Иному это не покажется большим неудобством. У меня ведь оставались глаза, уши, конечности, прочее хозяйство – чего еще мужчине в полном расцвете юности желать от жизни? Пусть я не могу ощутить вкус риболлиты, но разве я не знаю, какой у нее должен быть вкус? Я что, вспомнить не могу? Ответ на это был «да» – я мог вспомнить, потому что помню почти все, что когда-либо пробовал. Не мимолетные впечатления или полузабытые «нравится – не нравится», но образы подробные и яркие, как только что написанная фреска. Свежая буханка хлеба, прямо из печи, которую я съел на ярмарке пятнадцать лет назад. Моя первая устрица. Разница между мясом откормленного голубенка и взрослого, уличного – откровение, явившееся мне, словно глас Божий Моисею… Но все ушло, все исчезло. Я уронил голову на руки и зарыдал, пятная кровью стол. Прекрасная риболлита Каренцы остывала – ее простые радости оказались заперты за дверью, от которой я только что потерял единственный ключ.
13Кого-то казнили в Палаццо делла Синьория, повесили его из верхнего окна так, что он болтался спиной к стене. Удавленник обделался, как они всегда делают, и далеко внизу под его ногами уличные мальчишки пытались столкнуть друг друга в жалкую маленькую лужицу.
Как только я вышел из дому и город сомкнулся вокруг меня, в воздухе чем-то повеяло. Просто полоса синего неба над головой, в которой парили два красных коршуна, уплывая из поля зрения и возвращаясь. Я проходил через то, что должно было быть завесами, слоями ароматов и вони: свежий хлеб, полная корзина лилий, которые несут в церковь, запах изгаженных детских пеленок. Давленые головки чеснока, тлеющий уголь, подмышки, дерьмо мужчин, женщин, собак, кошек, голубей, крыс, летучих мышей и мух. Скользкий запашок свежей рыбы. Человек, возвращающийся домой из борделей, напитанный томным духом трудов плоти на другой плоти. Я, однако, не чувствовал ничего, как будто шел по заднему фону картины.

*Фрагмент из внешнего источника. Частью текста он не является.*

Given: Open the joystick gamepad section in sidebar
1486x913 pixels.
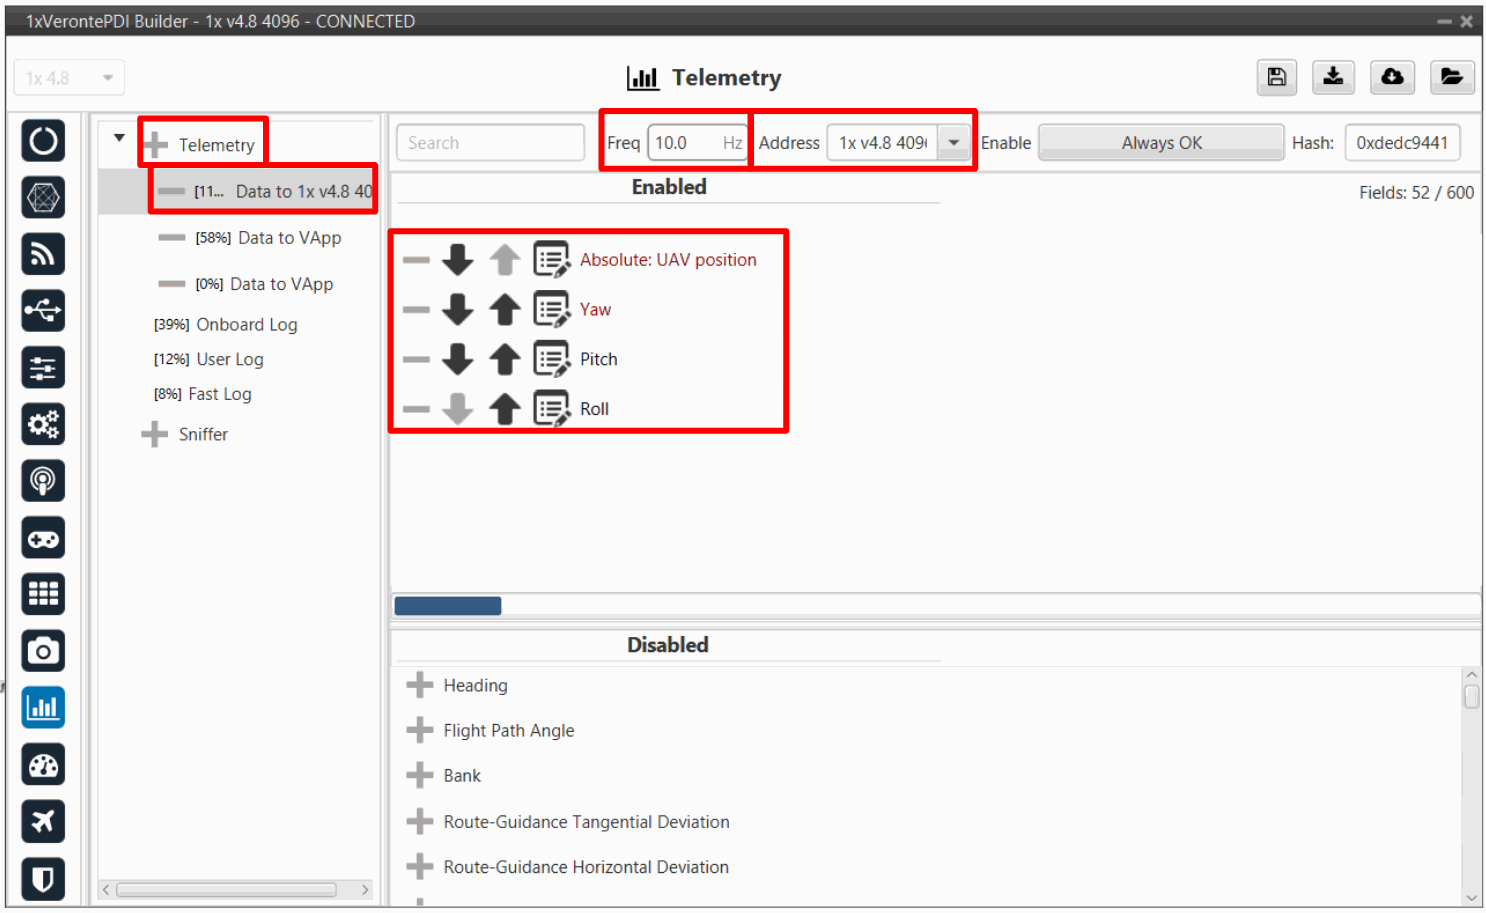Looking at the screenshot, I should [x=43, y=539].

Пара подростков, одетых в застиранные и залатанные тряпки, модные года два назад, бросали кости на ступеньках часовни Сан-Фьоренцо. Вдалеке что-то нарастало, словно рев Арно, когда он приходил весной, бурный и бурый, и набрасывался на мосты и берега. Мужчины бежали по Виа деи Гонди, а женщины из окон надо мной тянули шеи, глядя на большую площадь в центре нашего мира. Было понятно по лицам – по косым плотоядным взглядам, полупристыженным-полусвирепым, – что происходит. Я поначалу решил обойти пьяццу длинным путем, но на узкой улочке скопилось слишком много народу, а кулаками прокладывать себе путь против потока не особенно хотелось. Боязнь карманников вынудила меня, помятого и раздраженного, чуть замешкаться. Люди столпились, чтобы посмотреть на повешенных воров, – и теперь другим ворам легче их обобрать. Каждый щипач Флоренции должен быть здесь сегодня, и я хотел убедиться, что ощипанными уйдут деревенские простофили и пузатые моралисты, а не я. Люди уже потихоньку расходились, потому что один мертвец не может долго развлекать толпу.
Я шел в «Поросенок»: надо было сообщить дяде Терино о моей беде и невозможности работать, пока мои чувства не восстановятся, если это вообще когда-нибудь произойдет. Он пребывал в хорошем расположении духа – возможно, сходил посмотреть на казнь – и отпустил меня с парой нечленораздельных угроз: ведь сейчас я считался героем кальчо и люди приходили в таверну уже только ради того, что я его племянник.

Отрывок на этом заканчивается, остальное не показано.